For Pablo León de la Barra: “Gego’s interdisciplinary practice deconstructs not only the division between the imaginary and the rational—since her knowledge in geometry and architecture is combined with artistic practice—but also her own social role as a woman in a context that was mostly male. The dilemmas that Gego faced in life are still dilemmas faced by many women, both in the professional and personal fields”.

leonor antunes: joints, voids, and gaps

Curated by Adriano Pedrosa, artistic director of MASP, and Amanda Carneiro, assistant curator at the museum, the exhibition leonor antunes: joints, voids, and gaps opens on December 13, Friday, at MASP, and December 14, Saturday, at Casa de Vidro. The show, which will take place simultaneously at two of architect Lina Bo Bardi’s iconic buildings, presents new works, made especially for these spaces.

leonor antunes: joints, voids, and gaps is taking place simultaneously with the exhibitions of artworks by artists Gego and Anna Bella Geiger at MASP, which close the thematic axis of Women’s Histories, Feminist Histories, a program dedicated to women artists which extended throughout 2019 and featured exhibitions by Djanira da Motta e Silva, Tarsila do Amaral, Lina Bo Bardi and other names.

Born in Lisbon, in 1972, Leonor Antunes has been living in Berlin, Germany, since 2005. Considered one of the most important currently active Portuguese artists, she represented her country at the 2019 Venice Biennale with the exhibition a seam, a surface, a hinge or a knot. Defined by the artist herself as “sculptures created in space,” her artworks establish relationships between sculpture, architecture, design, light and the body—which can be that of the spectator who walks through the gallery or the environment the artist occupies. Antunes pays special attention to the materials she uses, which are often natural or organic, and to the effects left on them by time and their use, highlighting lines and weaves, techniques and textures.

One of the most striking characteristics of her practice is the interest she takes in the works of certain 20th-century artists, architects and designers, whom she investigates and is inspired by.
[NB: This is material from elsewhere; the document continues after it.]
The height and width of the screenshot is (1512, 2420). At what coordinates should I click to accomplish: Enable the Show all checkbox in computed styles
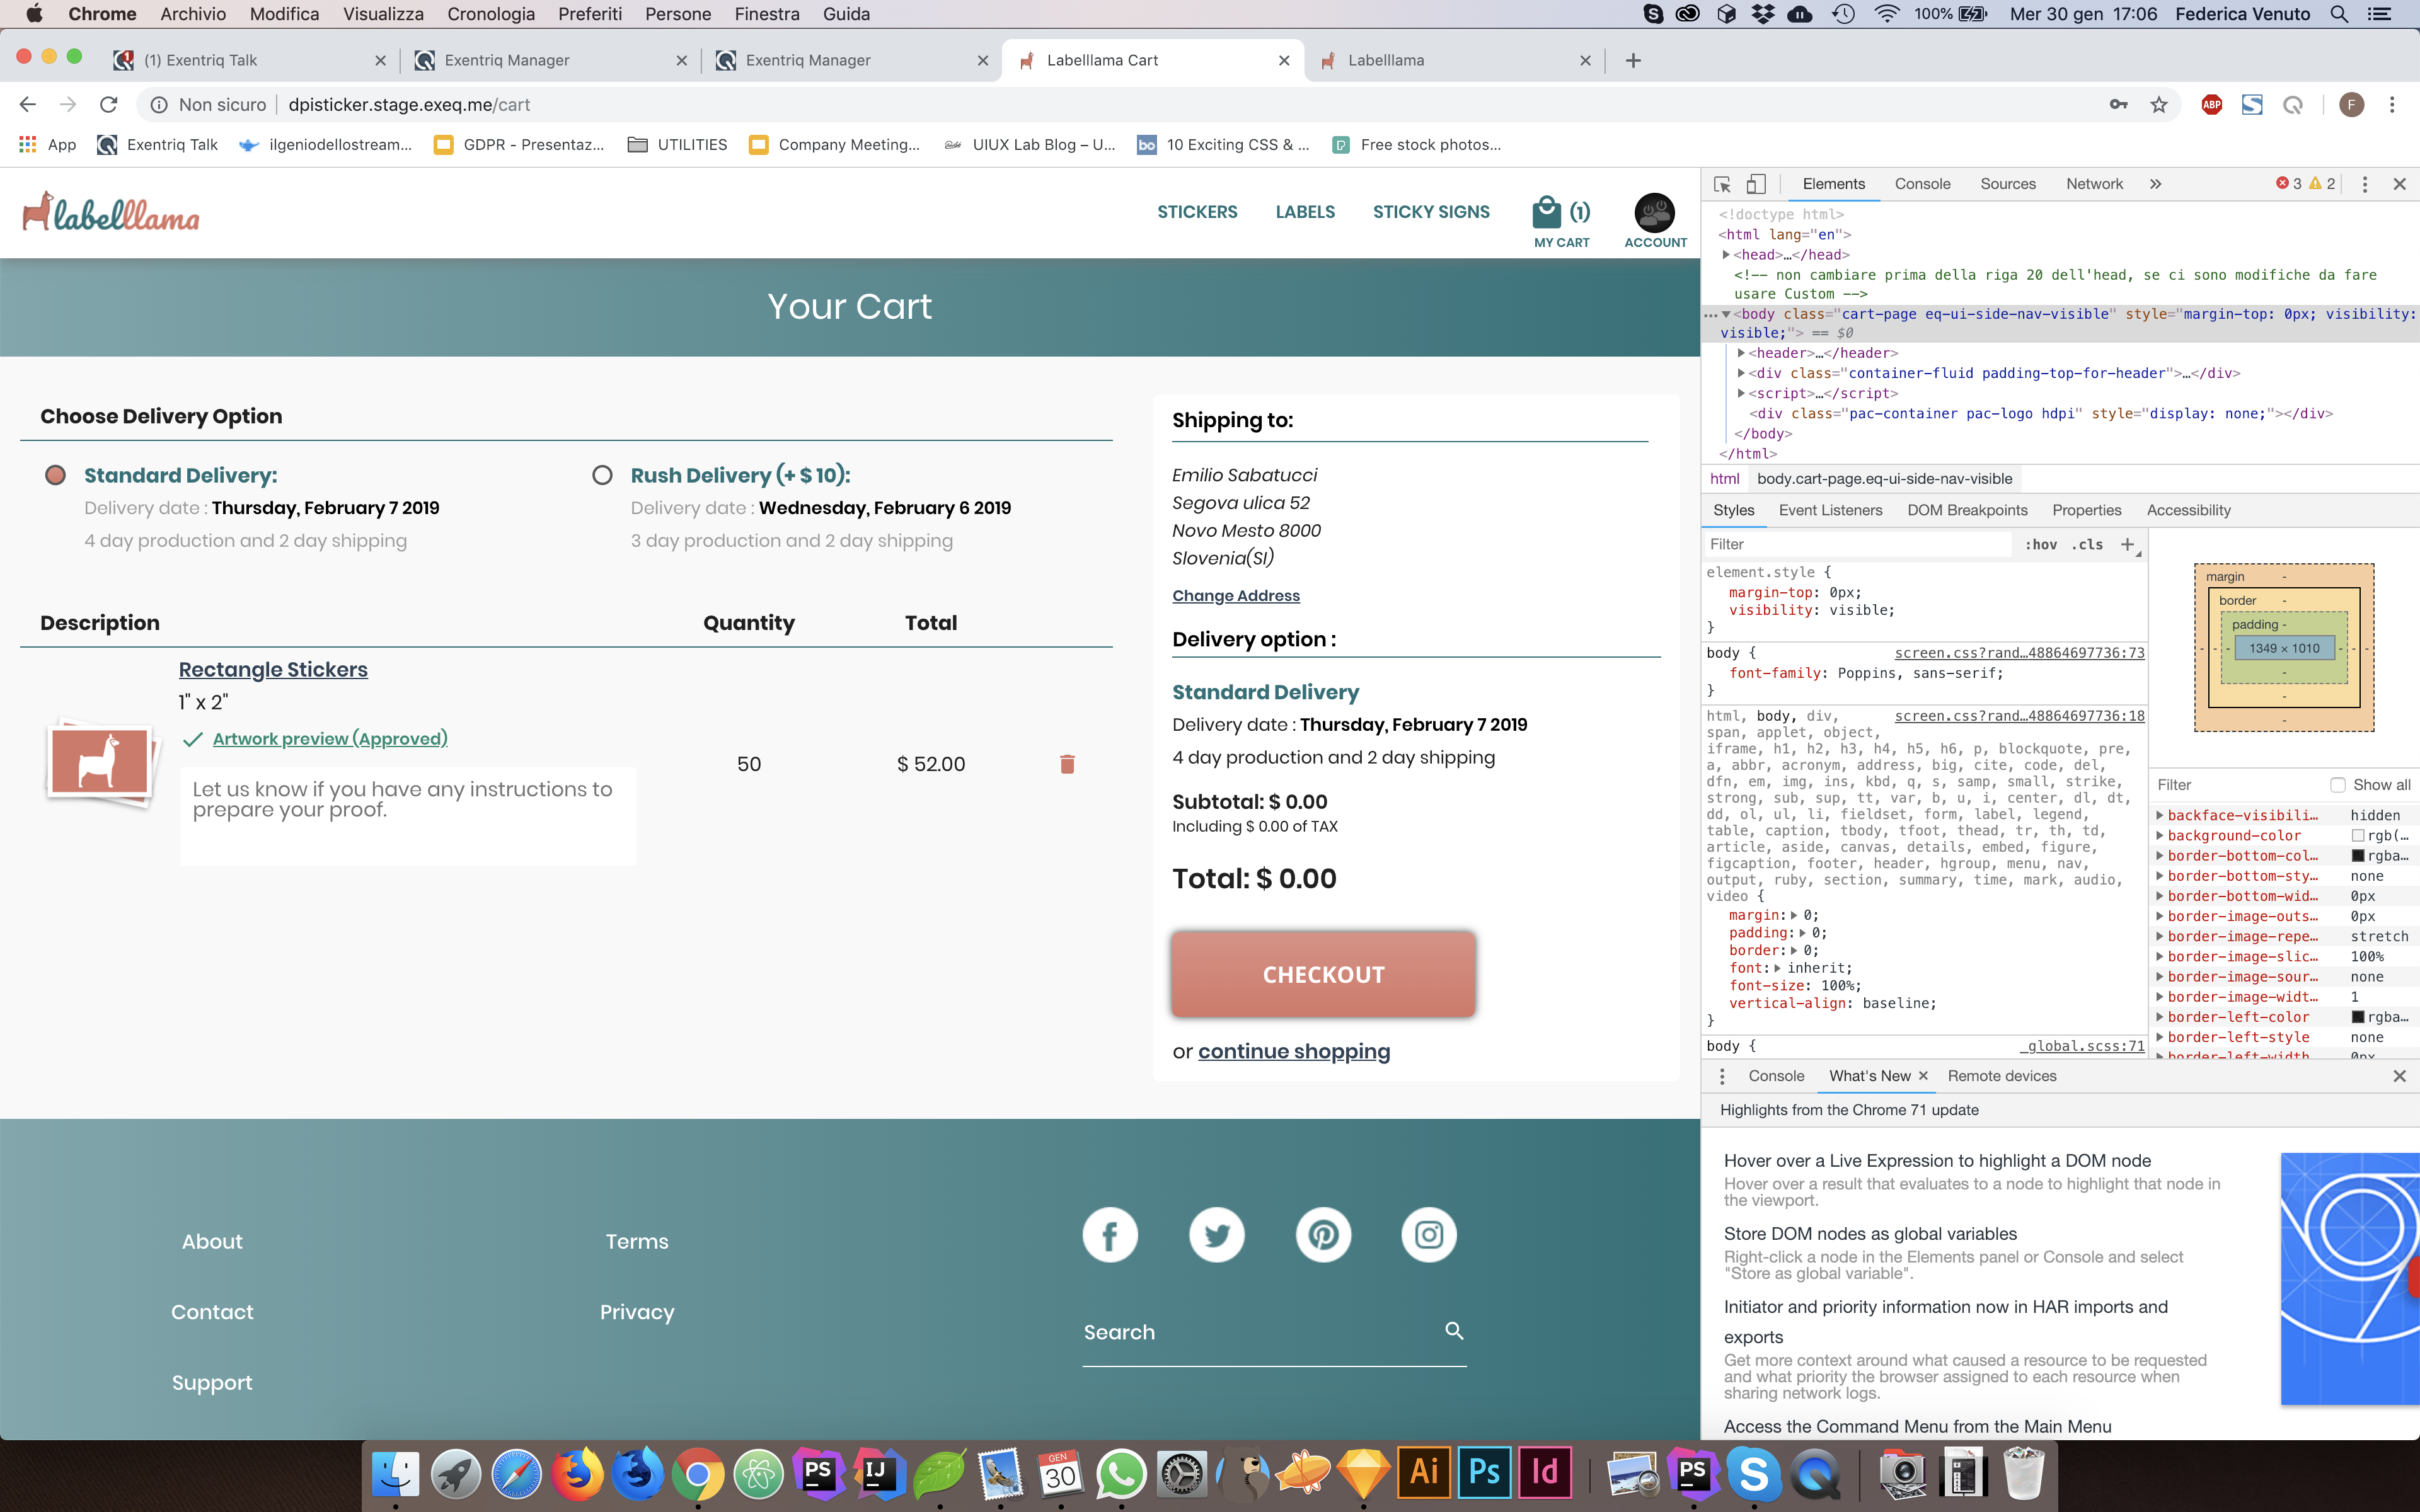(x=2337, y=785)
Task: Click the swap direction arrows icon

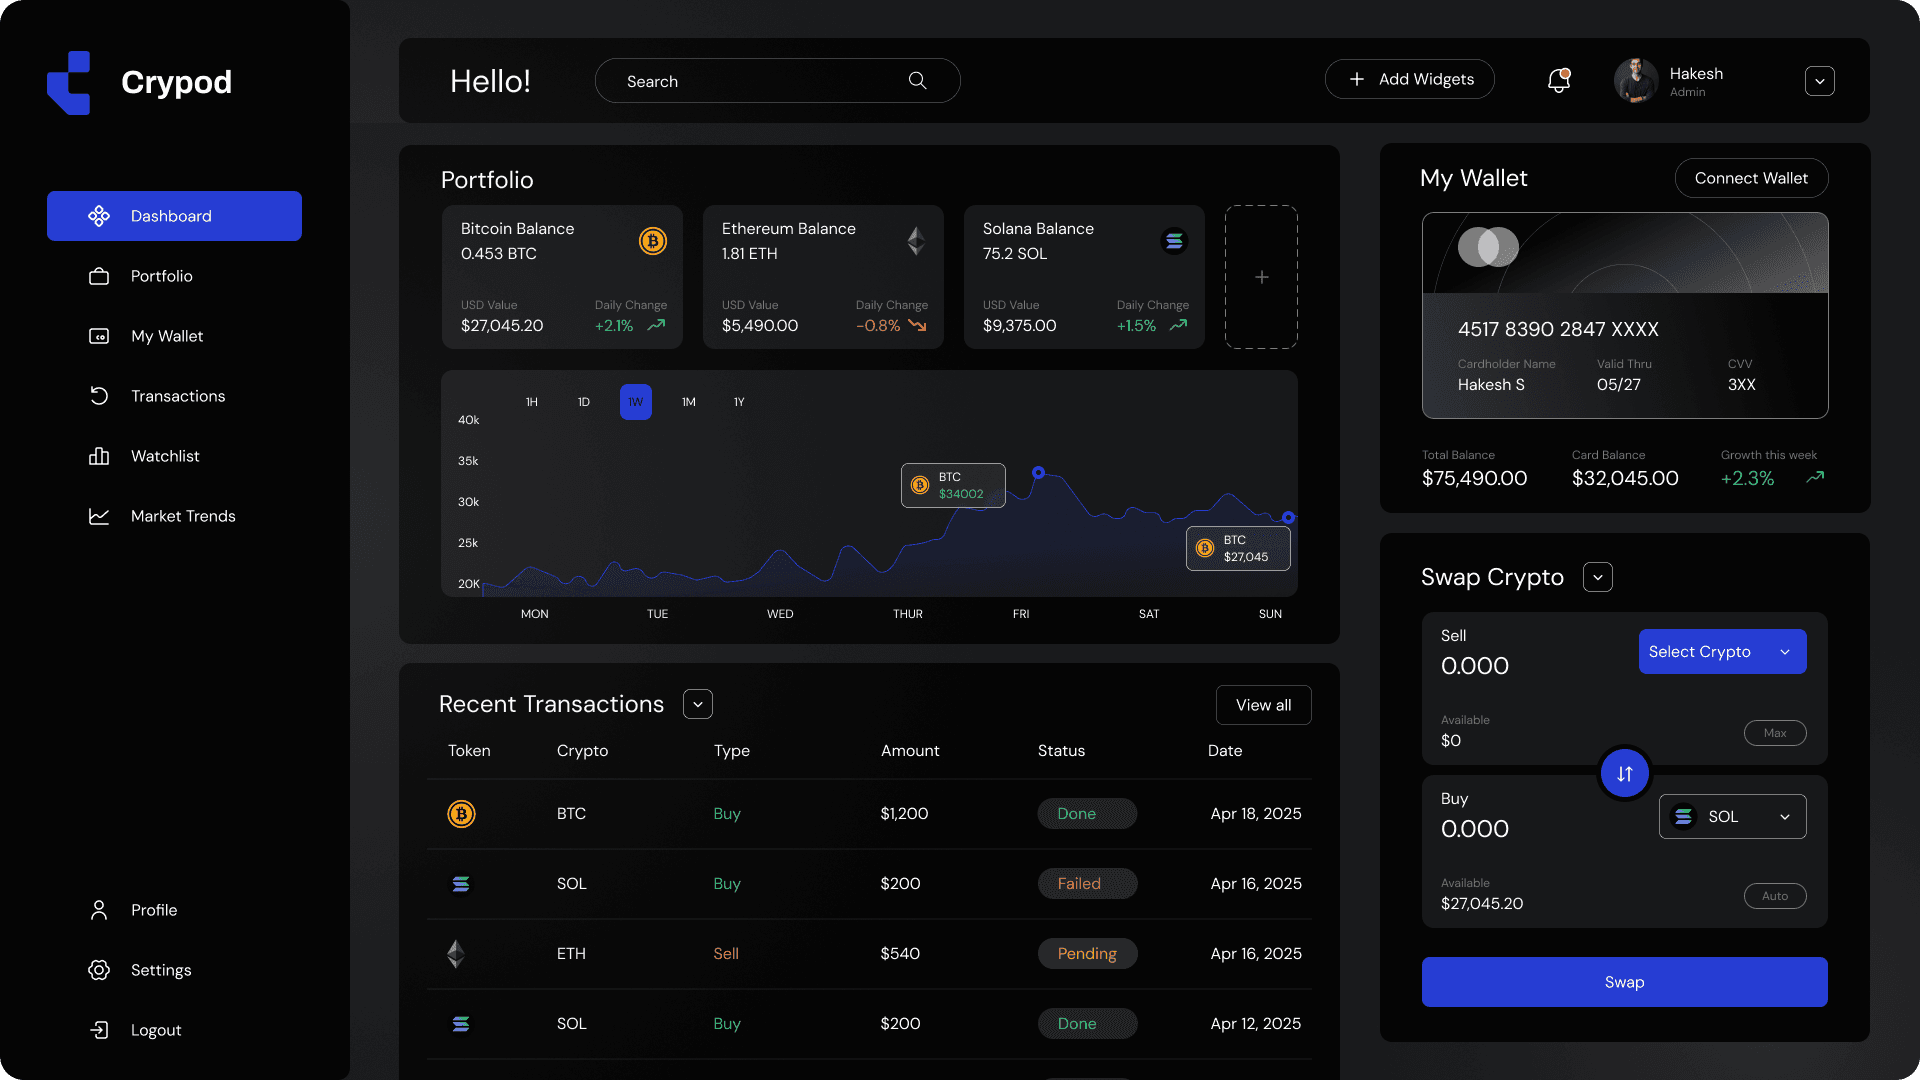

She thus constructs a true archive of references, composed above all by pioneering women modernists who have sometimes been left outside the great narratives of art history, and who arise as characters in Antunes’s work: Anni Albers, Charlotte Perriand, Clara Porset, Egle Trincanato, Eileen Grey, Eva Hesse, Franca Helg, Gego, Lina Bo Bardi, Lygia Clark and Ruth Asawa, among others.

The exhibition’s title is an allusion to the spaces created by Lina Bo Bardi—in this case, MASP and the Casa de Vidro—and to the attention the architect gave to “joints, voids, and gaps” present in these architectures. Verticality and transparence also appear as common threads in the show. In villa neufer, for example, a sculpture is made on the basis of a staircase by Albini. And Caipiras, capiau, pau a pique refers to elements used in the famous show of the same name organized by Bo Bardi at Sesc Pompeia in 1980.

On the floor of the gallery at MASP, there is a work that borrows its geometric composition from a painting by Clark (Superfície modulada, 1952), enlarged on an architectural scale, which allows the spectator to actively participate in the work, thus anticipating a path that Clark would investigate in the following decade, with the participation of the spectator in her famous Bichos [Beasts]. For its part, the wooden latticework on the ceiling, inspired by a detail of Clara Porset’s house in Mexico City, occupies two concrete niches in the gallery, mixing two characters: Porset and Bo Bardi. The interplay of transparencies is articulated through the net that spans through the gallery, as well as by the glass that divides the building’s exterior and interior.